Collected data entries
- - - - -
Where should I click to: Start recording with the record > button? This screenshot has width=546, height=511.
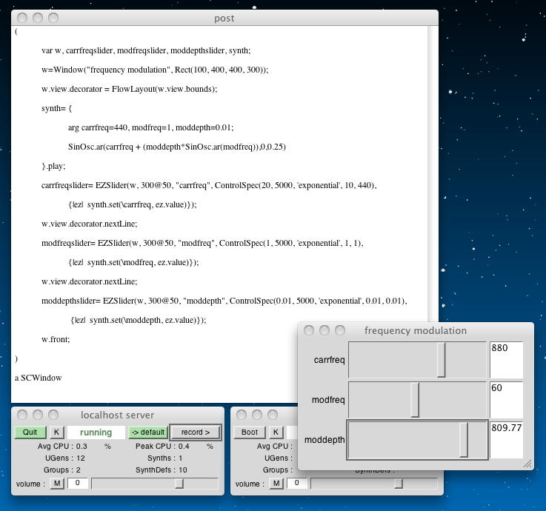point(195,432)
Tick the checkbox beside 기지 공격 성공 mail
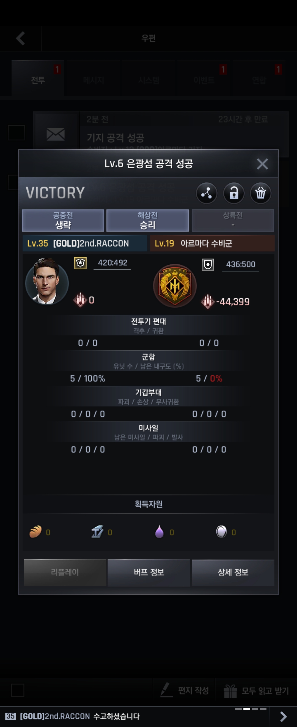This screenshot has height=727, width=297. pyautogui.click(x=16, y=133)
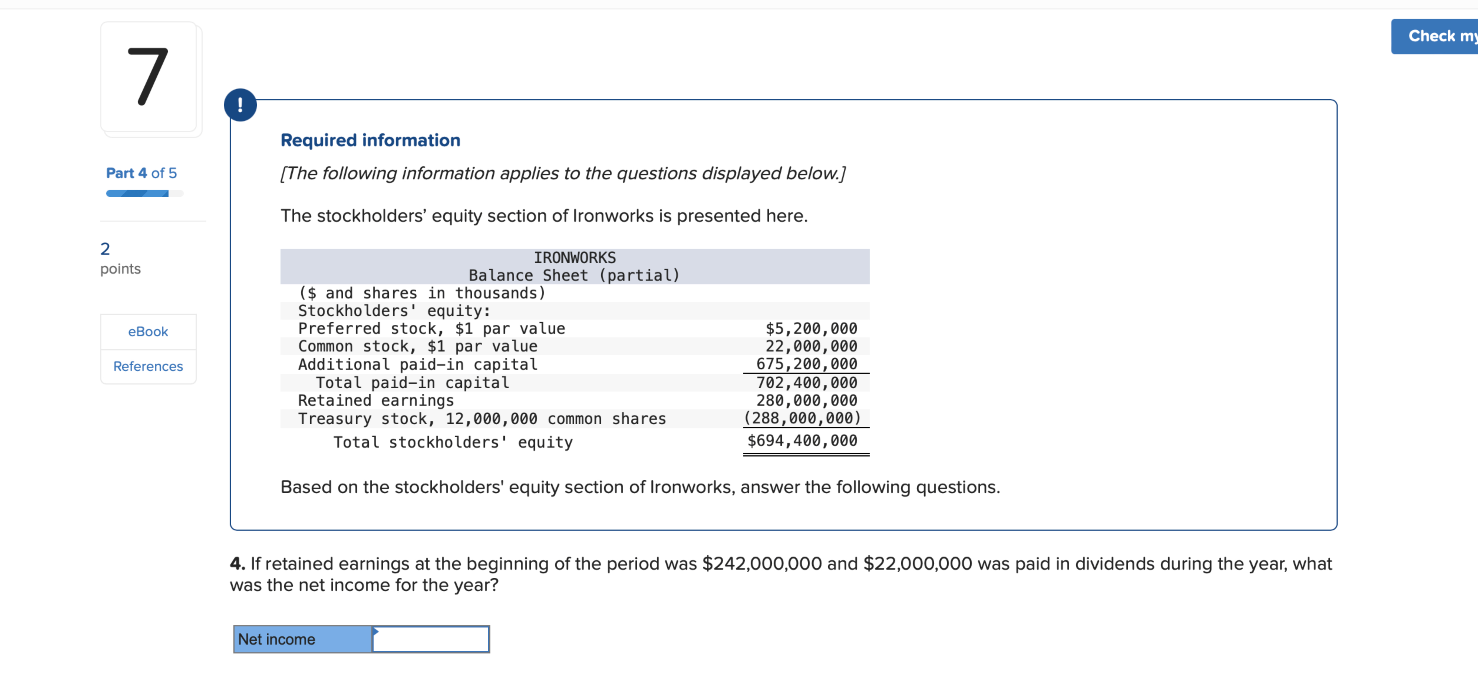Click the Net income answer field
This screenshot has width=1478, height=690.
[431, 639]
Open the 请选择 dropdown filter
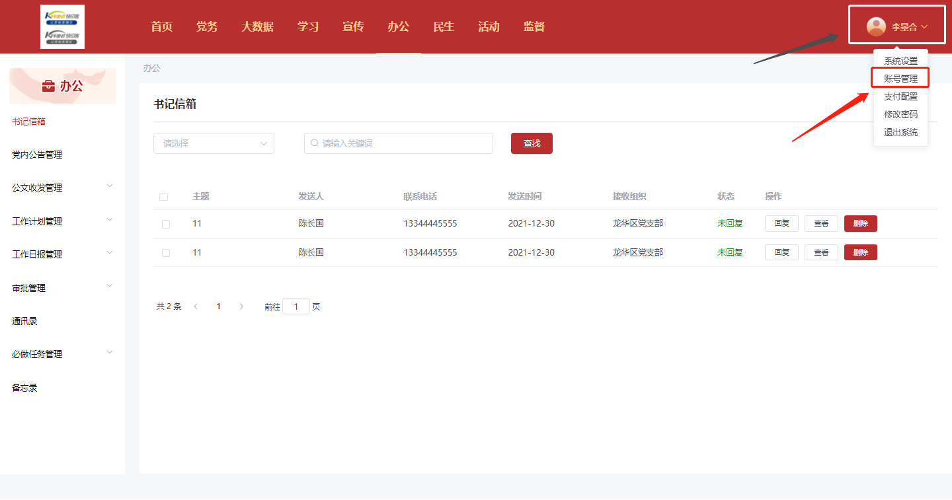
- - - - -
Your goal
Would you write out each record above exactly, with no images?

Output below
Where should I click to: Start recording with the record > button? This screenshot has width=546, height=511.
point(195,432)
Tick the checkbox beside 기지 공격 성공 mail
This screenshot has height=727, width=297. pyautogui.click(x=16, y=133)
Click the Net income answer field
This screenshot has width=1478, height=690.
[431, 639]
Open the 请选择 dropdown filter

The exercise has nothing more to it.